* _WHAT IS BEING ASKED_: Among the lines below, keep only those from the one containing "Uncheck the Panoramio photos layer" through the one containing "Task: Click the Learn", and reproduce them exactly.

* _DATA SHOWN_:
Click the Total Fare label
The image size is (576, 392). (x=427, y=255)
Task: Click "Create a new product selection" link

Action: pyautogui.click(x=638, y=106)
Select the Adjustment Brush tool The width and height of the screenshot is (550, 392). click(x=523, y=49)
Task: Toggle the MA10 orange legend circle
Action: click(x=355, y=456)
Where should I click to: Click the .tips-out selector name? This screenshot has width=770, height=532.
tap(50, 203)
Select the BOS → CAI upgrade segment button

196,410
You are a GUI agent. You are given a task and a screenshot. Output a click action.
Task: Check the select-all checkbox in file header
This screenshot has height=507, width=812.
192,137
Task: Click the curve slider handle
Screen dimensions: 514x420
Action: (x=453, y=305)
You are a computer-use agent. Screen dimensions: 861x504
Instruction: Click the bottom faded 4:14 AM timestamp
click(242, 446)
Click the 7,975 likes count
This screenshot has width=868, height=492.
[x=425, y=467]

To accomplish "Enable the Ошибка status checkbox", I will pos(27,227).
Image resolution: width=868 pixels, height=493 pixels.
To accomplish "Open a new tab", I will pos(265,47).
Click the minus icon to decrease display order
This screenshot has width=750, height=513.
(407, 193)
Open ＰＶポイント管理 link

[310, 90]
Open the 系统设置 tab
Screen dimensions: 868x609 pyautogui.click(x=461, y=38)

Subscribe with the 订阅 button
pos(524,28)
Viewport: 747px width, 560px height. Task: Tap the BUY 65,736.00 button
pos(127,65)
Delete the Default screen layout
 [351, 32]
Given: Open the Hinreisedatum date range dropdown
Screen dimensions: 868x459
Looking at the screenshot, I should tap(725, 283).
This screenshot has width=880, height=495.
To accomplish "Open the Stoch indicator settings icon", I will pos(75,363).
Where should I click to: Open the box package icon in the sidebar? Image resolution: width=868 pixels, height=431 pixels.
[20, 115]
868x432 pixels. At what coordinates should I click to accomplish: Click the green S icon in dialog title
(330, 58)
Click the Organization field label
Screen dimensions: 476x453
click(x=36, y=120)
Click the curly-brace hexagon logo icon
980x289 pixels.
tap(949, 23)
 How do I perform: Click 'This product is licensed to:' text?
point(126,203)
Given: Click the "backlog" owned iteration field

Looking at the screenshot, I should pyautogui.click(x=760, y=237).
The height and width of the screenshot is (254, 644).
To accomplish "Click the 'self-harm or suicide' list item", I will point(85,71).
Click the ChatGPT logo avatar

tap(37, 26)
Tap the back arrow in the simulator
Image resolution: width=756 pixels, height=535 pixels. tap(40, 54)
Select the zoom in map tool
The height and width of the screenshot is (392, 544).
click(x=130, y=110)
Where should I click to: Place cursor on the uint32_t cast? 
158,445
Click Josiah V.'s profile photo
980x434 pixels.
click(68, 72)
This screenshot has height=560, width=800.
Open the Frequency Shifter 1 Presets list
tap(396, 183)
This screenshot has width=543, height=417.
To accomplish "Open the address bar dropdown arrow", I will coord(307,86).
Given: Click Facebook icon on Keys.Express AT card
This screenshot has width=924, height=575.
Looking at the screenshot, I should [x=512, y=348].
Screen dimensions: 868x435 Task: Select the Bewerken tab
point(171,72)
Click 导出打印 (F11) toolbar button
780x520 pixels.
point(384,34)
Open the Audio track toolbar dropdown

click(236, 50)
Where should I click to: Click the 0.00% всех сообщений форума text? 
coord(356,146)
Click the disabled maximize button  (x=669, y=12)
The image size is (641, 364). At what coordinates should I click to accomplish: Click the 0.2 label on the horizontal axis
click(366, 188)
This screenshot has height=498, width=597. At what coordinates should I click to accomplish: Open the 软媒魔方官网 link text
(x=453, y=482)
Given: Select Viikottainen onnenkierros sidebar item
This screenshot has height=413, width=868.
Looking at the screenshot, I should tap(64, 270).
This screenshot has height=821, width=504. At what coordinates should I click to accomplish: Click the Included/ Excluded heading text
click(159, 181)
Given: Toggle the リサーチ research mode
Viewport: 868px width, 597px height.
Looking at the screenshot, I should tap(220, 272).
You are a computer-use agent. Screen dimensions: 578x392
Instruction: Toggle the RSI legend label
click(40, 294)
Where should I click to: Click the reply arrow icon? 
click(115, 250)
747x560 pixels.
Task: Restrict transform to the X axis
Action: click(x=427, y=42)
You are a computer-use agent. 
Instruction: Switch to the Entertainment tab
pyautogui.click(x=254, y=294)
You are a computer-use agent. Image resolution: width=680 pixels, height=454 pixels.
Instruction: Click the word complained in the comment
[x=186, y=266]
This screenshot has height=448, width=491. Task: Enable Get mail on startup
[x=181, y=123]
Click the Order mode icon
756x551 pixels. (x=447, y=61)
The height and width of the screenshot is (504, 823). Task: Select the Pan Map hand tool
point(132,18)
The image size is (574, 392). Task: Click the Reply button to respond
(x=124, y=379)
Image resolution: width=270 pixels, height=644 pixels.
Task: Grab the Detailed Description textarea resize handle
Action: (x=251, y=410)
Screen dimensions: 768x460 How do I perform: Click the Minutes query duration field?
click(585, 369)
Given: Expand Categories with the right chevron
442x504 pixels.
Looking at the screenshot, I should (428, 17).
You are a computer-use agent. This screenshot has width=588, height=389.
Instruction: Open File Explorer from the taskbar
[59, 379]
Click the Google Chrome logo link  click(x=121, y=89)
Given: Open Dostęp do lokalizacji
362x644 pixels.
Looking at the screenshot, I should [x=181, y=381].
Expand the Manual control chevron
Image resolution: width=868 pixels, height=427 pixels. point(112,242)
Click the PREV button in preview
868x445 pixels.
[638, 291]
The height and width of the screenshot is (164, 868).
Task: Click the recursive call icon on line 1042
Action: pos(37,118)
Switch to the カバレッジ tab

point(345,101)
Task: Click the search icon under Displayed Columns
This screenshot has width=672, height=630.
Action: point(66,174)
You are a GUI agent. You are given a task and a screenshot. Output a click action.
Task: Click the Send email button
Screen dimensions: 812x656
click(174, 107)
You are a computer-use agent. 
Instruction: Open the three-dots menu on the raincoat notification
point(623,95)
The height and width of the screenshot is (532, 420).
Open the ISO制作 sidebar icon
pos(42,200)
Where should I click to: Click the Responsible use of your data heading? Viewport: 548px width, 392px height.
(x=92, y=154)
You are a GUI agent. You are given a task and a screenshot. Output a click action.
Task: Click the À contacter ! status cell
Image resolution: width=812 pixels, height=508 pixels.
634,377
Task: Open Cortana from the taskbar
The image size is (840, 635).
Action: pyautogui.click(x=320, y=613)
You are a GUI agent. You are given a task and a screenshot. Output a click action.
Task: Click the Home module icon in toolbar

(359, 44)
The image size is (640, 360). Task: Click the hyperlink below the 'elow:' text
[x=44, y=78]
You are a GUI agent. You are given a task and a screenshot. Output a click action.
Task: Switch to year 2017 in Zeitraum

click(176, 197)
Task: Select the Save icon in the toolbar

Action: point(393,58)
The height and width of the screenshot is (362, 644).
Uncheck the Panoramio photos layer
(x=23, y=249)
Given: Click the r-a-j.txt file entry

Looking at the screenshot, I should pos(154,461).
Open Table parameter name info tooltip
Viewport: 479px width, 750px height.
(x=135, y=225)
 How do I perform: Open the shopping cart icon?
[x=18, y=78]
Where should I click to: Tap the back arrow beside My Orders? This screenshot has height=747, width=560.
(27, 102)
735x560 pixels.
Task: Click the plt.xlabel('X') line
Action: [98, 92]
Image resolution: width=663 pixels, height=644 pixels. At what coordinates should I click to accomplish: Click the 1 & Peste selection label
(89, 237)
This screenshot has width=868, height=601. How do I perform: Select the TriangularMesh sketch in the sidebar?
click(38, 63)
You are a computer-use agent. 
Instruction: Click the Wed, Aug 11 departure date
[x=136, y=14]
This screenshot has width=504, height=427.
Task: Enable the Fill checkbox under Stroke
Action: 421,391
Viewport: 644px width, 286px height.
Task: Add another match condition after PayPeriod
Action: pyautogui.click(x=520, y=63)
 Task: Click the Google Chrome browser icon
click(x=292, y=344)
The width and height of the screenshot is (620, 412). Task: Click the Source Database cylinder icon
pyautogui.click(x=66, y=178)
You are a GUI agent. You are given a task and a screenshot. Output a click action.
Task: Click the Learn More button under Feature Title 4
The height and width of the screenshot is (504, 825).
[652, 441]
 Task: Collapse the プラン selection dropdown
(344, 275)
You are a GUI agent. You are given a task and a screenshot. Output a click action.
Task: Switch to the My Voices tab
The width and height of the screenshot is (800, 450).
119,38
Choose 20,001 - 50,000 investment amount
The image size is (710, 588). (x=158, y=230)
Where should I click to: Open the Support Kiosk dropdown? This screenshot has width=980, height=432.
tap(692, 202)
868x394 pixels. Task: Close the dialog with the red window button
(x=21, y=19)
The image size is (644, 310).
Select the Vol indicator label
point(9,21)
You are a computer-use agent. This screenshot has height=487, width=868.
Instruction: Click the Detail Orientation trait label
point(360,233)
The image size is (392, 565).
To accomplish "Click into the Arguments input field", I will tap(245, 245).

* _EXERCISE RESPONSE_:
Uncheck the Panoramio photos layer
(x=23, y=249)
Given: Click the r-a-j.txt file entry

Looking at the screenshot, I should pos(154,461).
Open Table parameter name info tooltip
Viewport: 479px width, 750px height.
(x=135, y=225)
 How do I perform: Open the shopping cart icon?
[x=18, y=78]
Where should I click to: Tap the back arrow beside My Orders? This screenshot has height=747, width=560.
(27, 102)
735x560 pixels.
Task: Click the plt.xlabel('X') line
Action: [98, 92]
Image resolution: width=663 pixels, height=644 pixels. At what coordinates should I click to accomplish: Click the 1 & Peste selection label
(89, 237)
This screenshot has width=868, height=601. How do I perform: Select the TriangularMesh sketch in the sidebar?
click(38, 63)
You are a computer-use agent. 
Instruction: Click the Wed, Aug 11 departure date
[x=136, y=14]
This screenshot has width=504, height=427.
Task: Enable the Fill checkbox under Stroke
Action: 421,391
Viewport: 644px width, 286px height.
Task: Add another match condition after PayPeriod
Action: pyautogui.click(x=520, y=63)
 Task: Click the Google Chrome browser icon
click(x=292, y=344)
The width and height of the screenshot is (620, 412). Task: Click the Source Database cylinder icon
pyautogui.click(x=66, y=178)
You are a GUI agent. You are given a task and a screenshot. Output a click action.
Task: Click the Learn More button under Feature Title 4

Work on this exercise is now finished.